Specifying the video codec as copy, (i.e. "-vcodec copy") will copy the video stream without re-encoding. If you want to replace the audio, you use more than one input, and use stream mapping to specify which stream sources end up in the output.
How do we understand streams? How can a video file have more than one audio or video stream? When we use 'map' command, we indicate a stream, 0:0 means "first stream of a video"? I always though a video file has one stream of audio which can consist of two channels (stereo audio).
A video file can an arbitrary number of streams. They are simply separate data streams chopped up into chunks and interleaved together. They do no have to be just audio or video either. For example a stream can hold time code, closed captioning, subtitle or metadata.

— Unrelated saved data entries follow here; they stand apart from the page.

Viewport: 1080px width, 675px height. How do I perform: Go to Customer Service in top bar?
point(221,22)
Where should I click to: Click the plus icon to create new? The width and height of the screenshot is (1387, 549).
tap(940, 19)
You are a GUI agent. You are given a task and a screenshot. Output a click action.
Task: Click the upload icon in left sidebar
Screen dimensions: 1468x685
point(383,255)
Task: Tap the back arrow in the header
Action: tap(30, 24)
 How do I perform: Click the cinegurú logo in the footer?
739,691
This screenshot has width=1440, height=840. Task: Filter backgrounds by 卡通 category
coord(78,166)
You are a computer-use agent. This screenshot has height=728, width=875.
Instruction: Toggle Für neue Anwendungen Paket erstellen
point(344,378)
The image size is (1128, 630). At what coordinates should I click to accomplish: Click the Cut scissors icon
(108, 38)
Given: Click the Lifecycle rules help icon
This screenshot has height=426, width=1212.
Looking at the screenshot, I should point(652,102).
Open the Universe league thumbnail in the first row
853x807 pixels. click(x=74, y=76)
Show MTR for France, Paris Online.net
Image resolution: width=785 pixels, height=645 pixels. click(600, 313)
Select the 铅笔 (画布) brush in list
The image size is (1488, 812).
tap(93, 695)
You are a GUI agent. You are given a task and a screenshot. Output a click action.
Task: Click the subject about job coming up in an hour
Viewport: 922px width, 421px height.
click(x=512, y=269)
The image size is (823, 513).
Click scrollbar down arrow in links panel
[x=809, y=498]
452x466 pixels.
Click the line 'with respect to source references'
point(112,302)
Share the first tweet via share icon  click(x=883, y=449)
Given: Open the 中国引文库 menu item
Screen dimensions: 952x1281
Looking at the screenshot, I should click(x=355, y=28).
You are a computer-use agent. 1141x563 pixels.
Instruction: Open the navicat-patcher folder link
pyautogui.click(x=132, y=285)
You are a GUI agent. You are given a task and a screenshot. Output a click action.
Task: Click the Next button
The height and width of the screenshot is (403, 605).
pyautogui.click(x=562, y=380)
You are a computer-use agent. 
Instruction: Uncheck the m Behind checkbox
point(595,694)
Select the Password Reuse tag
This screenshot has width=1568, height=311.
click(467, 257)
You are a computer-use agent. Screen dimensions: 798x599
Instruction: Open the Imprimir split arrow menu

A good example you might be familiar with is DVDs. They often have more than one audio stream to support multiple languages. When you switch from english to spanish, it's just changing with audio stream it is reading.
Likewise, audio streams can contain any number of channels (e.g. surround sound) FFmpeg can do channel mapping also.
You can have multiple video streams that can be in different codecs, different resolutions, and even different frame rates. You are only limited by whatever the limitations are of the format they are muxed into.
The "-map 0:0" means "first file, first stream". First file being whatever file is listed first in the command line via the "-i" option. First stream is whatever stream is first inside the file, regardless of the type of stream.